Так что лучше переправлять контрабандную информацию старомодным, невиртуальным способом. Каждую неделю Цзин Ли резервировала место в багажном контейнере на самолете, вылетавшем из Джей-Эф-Кей[12] в четверг ночью и прибывавшем в Шанхай в субботу на рассвете (по местному времени). Двадцать семь кип компьютерных журналов были уложены в форме куба, упакованы каждая в свою целлофановую оболочку и размещены на деревянном поддоне; все это отправлялось в громадный контейнер. Этот контейнер выгружали не позже чем через час после прибытия самолета, и им завладевал один из людей Чена. Кипа, содержавшая нужный диск, всегда располагалась в центре поддона, и надо было просто вынуть ее, разрезать упаковку и просмотреть стопку журналов в поисках обложки с загнутым уголком. Простота плана делала его изящным. Если случайно загибался уголок другой обложки, следовало сравнить диски из двух журналов, это нетрудно. Диск оперативно доставляли в апартаменты Чена в одном из новейших и кричаще дорогих небоскребов, вокруг которых бродили обнищавшие переселенцы из дальних провинций, надеясь выпросить какие-нибудь поручения у модно одетых шанхайских специалистов, слишком занятых, чтобы самостоятельно относить белье в химчистку или мыть свою новую машину. К середине субботнего дня Чен вышвыривал очередных дам легкого поведения, которых принимал у себя ночью, и усаживался за работу: загружал диск в компьютер и следовал инструкциям Цзин Ли, указывавшей, что именно может открыться из того или иного документа. Он содержал небольшую группу преданных своему делу аналитиков, некоторые из них (перед тем как он их похитил) успели набраться опыта в крупных американских и европейских венчурных фондах и банках, пытающихся выкачать из Китая деньги; они сравнивали эту информацию с материалами из общедоступных источников, что помогало делать выводы в тех случаях, когда Цзин Ли не вполне могла подкрепить свое суждение фактами.
К вечеру воскресенья Чен отбирал те стратегии и сопровождающие документы, которые считал наиболее перспективными, и в понедельник, сидя в закрытой от посторонних глаз столовой одного из самых могущественных китайских банков, разъяснял группке инвесторов, что ему удалось обнаружить.

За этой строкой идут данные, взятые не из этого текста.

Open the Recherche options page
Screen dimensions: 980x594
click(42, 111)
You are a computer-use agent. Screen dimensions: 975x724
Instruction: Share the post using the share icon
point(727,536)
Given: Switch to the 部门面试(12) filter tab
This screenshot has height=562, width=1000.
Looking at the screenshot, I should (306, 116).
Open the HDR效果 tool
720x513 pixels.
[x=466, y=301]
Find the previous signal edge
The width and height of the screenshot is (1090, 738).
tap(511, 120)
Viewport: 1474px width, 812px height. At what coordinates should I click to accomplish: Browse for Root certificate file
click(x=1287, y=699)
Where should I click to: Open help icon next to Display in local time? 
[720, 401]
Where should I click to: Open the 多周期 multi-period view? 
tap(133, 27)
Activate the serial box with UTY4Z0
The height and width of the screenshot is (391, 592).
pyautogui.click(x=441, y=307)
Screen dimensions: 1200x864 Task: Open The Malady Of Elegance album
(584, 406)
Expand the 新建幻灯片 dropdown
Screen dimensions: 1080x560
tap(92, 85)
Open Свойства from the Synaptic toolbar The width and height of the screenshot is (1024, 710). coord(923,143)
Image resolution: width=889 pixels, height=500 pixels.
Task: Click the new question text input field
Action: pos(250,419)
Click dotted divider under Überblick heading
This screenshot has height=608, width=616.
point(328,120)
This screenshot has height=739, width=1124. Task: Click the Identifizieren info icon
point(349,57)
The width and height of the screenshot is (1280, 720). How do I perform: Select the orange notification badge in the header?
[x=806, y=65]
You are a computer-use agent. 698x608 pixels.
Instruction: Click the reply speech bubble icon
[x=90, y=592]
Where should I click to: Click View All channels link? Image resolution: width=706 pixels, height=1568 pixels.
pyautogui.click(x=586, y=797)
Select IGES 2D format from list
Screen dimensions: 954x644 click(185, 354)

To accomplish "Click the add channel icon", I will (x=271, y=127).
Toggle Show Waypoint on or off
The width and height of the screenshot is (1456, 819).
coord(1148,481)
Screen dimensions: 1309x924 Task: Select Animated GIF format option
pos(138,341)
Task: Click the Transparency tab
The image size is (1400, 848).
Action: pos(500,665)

Прихлебывая черепаховый суп, они внимательно слушали, с важным видом кивая, если та или иная возможность казалась особенно многообещающей. Ченом (и он этого не скрывал) двигала смесь жадности, гедонизма и национальной гордости; люди постарше, особенно те, кто застал времена Мао, считали, что Чен для них — открытая книга: показным поведением он удовлетворял свои сокровенные желания. Почти каждую неделю Чен демонстрировал им какое-нибудь достижение, а когда этого не происходило, они обсуждали поступившие за эти семь дней новости о компаниях, за деятельностью которых они следили (или обдумывали ее, или манипулировали ею). А в тех случаях, когда они решали действовать, им помогало их местонахождение на земном шаре. Большинство американских акций не подвержены колебаниям в те пустые часы, когда закрыты европейские и нью-йоркские фондовые биржи, и можно потихоньку занять выгодные позиции, прежде чем на другом конце света активизируются главные игроки. То, что Чен выуживает сведения прямо из Нью-Йорка, подогревало патриотический задор его китайских соратников-инвесторов. Они все до единого ненавидели Америку — или, по крайней мере, говорили, что ненавидят.
Самый подходящий бизнес — умело обходящий законы и правила игры, принятые у западных капиталистов.